Petar Radaković

Personal information
- Date of birth: 22 February 1937
- Place of birth: Fiume, Kingdom of Italy
- Date of death: 1 November 1966 (aged 29)
- Place of death: Rijeka, SR Croatia, SFR Yugoslavia
- Position: Midfielder

Youth career
- 1952–1954: Kvarner

Senior career*
- Years: Team / Apps / (Gls)
- 1954–1966: Rijeka / 208 / (30)

International career
- 1960–1961: Yugoslavia B / 2 / (0)
- 1961–1964: Yugoslavia / 19 / (3)

= Petar Radaković =

Croatian footballer

Petar Radaković (22 February 1937 – 1 November 1966) was a Yugoslav football player. He had 19 caps for Yugoslavia. He is famous for scoring the winning goal in the 1962 World Cup quarter-final win against Germany (1–0).

He spent his whole career playing for NK Rijeka and is considered a legend at the club.

He died from a heart attack during training, age 29.

==Club career==
Radaković started playing football in his hometown club NK Rijeka, then called NK Kvarner, in 1952. Radaković made his first appearance for the senior team on 13 August 1954 in a Cup match against NK Lokomotiva in which he scored a goal with the match ending 5–1.

During his first five seasons, Rijeka gained promotion from Third to First League. In 1959, he played in Rijeka's first semi-final match. They lost 2–0 to Red Star Belgrade. In the 1960-61 season, Radaković was named the best player of NK Rijeka and the best right winger in Yugoslavia. He was also named the best right winger in Yugoslavia in 1962 and 1963.

Even though he had offers from many Belgrade clubs who were dominating the First League at the time he stayed at Rijeka.

Radaković made 408 appearances for the club scoring 68 goals. Radaković was Rijeka's first national team player and first player to appear in the FIFA World Cup. He holds the record for the fastest scored goal in the club's history; three seconds.

[Records from a data collection]

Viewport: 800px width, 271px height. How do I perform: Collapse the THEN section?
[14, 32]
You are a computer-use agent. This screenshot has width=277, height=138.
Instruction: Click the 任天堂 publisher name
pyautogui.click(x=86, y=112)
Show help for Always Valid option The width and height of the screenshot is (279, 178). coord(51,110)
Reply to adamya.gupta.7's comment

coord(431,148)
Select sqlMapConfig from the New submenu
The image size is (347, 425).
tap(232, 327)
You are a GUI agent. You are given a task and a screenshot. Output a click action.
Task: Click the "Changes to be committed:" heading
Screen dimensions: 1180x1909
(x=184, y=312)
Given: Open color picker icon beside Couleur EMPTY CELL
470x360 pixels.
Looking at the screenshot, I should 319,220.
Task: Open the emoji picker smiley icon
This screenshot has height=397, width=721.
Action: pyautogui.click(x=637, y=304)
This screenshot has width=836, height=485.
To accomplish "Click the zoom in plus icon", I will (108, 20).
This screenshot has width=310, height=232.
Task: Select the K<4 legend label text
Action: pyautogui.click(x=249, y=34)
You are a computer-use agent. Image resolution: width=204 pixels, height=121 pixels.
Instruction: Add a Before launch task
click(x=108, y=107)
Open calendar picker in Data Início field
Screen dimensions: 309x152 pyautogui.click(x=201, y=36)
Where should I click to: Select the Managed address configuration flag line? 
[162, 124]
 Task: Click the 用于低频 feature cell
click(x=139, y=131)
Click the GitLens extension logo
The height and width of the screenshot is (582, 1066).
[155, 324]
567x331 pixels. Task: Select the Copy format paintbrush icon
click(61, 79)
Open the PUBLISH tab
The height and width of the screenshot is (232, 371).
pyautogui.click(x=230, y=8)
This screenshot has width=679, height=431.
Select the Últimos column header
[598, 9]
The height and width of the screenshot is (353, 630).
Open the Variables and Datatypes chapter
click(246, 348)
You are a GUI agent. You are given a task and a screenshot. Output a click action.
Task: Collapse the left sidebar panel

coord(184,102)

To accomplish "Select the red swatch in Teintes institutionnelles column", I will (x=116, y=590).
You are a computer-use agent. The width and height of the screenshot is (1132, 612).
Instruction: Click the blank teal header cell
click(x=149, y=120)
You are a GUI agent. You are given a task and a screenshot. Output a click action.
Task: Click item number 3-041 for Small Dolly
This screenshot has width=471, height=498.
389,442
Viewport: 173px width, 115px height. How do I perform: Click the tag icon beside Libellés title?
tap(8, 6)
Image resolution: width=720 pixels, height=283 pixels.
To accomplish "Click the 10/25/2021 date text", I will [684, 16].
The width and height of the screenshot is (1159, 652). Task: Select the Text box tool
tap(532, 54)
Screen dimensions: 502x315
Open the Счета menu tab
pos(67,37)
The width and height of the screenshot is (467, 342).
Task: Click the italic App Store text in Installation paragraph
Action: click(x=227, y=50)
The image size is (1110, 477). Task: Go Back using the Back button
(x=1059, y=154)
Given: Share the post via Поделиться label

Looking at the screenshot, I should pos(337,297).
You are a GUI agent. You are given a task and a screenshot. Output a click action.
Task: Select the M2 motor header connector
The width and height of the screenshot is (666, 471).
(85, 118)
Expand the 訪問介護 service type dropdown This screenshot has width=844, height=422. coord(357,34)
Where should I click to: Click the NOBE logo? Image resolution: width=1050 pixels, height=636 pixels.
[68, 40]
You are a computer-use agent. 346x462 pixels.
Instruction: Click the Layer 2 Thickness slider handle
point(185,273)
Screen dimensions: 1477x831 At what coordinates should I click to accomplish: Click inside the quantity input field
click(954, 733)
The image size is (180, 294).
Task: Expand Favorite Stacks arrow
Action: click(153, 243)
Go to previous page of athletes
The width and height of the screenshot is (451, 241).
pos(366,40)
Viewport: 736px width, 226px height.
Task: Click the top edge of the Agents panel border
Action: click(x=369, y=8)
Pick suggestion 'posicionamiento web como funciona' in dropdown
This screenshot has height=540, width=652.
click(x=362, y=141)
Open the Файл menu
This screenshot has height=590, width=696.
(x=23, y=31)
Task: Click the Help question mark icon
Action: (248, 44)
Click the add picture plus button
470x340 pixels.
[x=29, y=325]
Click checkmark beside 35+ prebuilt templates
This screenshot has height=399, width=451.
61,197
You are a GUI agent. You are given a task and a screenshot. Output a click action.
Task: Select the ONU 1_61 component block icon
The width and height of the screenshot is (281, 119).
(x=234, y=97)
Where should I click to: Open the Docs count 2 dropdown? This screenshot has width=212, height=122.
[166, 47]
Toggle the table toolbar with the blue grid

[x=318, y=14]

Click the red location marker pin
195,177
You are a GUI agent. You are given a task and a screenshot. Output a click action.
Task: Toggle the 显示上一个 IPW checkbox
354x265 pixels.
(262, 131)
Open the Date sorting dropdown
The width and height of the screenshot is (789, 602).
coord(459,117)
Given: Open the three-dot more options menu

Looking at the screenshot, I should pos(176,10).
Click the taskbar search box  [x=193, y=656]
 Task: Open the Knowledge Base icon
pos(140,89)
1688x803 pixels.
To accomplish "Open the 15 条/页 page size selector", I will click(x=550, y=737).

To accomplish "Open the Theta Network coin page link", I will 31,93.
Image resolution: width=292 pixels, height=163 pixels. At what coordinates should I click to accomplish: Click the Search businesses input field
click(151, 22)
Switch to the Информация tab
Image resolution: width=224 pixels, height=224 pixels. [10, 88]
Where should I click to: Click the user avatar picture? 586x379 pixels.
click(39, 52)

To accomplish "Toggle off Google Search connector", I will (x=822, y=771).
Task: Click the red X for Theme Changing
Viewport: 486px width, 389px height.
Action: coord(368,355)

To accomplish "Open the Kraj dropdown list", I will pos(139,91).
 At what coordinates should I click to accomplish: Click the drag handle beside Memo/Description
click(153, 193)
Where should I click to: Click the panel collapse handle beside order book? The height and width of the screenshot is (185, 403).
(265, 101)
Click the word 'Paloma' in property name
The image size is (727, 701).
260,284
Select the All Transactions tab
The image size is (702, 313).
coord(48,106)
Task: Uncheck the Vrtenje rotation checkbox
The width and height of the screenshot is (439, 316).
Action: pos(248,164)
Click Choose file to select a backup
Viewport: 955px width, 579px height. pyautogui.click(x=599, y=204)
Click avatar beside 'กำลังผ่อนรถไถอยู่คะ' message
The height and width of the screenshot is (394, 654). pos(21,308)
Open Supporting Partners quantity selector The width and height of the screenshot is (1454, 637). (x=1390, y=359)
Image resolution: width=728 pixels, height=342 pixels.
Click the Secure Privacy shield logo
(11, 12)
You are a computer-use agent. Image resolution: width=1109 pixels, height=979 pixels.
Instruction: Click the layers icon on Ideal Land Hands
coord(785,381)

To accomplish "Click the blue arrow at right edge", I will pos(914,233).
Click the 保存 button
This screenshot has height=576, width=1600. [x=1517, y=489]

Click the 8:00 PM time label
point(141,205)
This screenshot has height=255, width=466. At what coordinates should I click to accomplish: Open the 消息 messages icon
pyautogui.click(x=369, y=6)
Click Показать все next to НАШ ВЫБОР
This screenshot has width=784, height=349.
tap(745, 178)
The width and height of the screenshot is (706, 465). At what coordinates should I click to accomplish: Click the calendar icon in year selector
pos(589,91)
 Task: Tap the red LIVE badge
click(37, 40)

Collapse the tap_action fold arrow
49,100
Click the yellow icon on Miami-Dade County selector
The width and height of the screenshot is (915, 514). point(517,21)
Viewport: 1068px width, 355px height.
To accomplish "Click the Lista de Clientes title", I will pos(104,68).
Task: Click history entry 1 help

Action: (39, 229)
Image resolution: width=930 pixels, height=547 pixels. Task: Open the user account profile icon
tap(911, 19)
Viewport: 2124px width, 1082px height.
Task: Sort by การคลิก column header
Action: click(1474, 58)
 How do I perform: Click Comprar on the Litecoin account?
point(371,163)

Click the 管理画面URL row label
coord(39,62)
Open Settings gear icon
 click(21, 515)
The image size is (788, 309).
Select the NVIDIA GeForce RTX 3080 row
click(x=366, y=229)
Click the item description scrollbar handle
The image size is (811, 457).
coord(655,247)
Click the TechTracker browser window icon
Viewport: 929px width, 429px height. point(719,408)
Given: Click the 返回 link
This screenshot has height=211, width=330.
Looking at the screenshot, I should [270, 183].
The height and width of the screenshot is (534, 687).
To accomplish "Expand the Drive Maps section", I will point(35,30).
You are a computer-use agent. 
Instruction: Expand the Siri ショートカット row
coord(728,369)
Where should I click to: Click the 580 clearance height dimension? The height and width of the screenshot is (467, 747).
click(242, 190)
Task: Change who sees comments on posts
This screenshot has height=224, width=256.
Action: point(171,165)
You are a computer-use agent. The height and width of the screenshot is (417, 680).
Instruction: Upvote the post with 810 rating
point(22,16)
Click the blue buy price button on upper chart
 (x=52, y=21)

» **Tasks to perform**
• a. Answer these questions using the biography of Petar Radaković.
(i) Which team did he play for as a youth, and in which years?
(ii) Against which team did he make his first senior appearance, and on what date?
(iii) What club record does he hold?
• b. Repeat everything in the biography of Petar Radaković from "- Place of death: Rijeka, SR" down to "Yugoslavia B / 2 / (0)".

» **Results for each task**
• a.
(i) Kvarner, 1952–1954
(ii) NK Lokomotiva, on 13 August 1954
(iii) The fastest goal in the club's history, scored in three seconds

• b.
- Place of death: Rijeka, SR Croatia, SFR Yugoslavia
- Position: Midfielder

Youth career
- 1952–1954: Kvarner

Senior career*
- Years: Team / Apps / (Gls)
- 1954–1966: Rijeka / 208 / (30)

International career
- 1960–1961: Yugoslavia B / 2 / (0)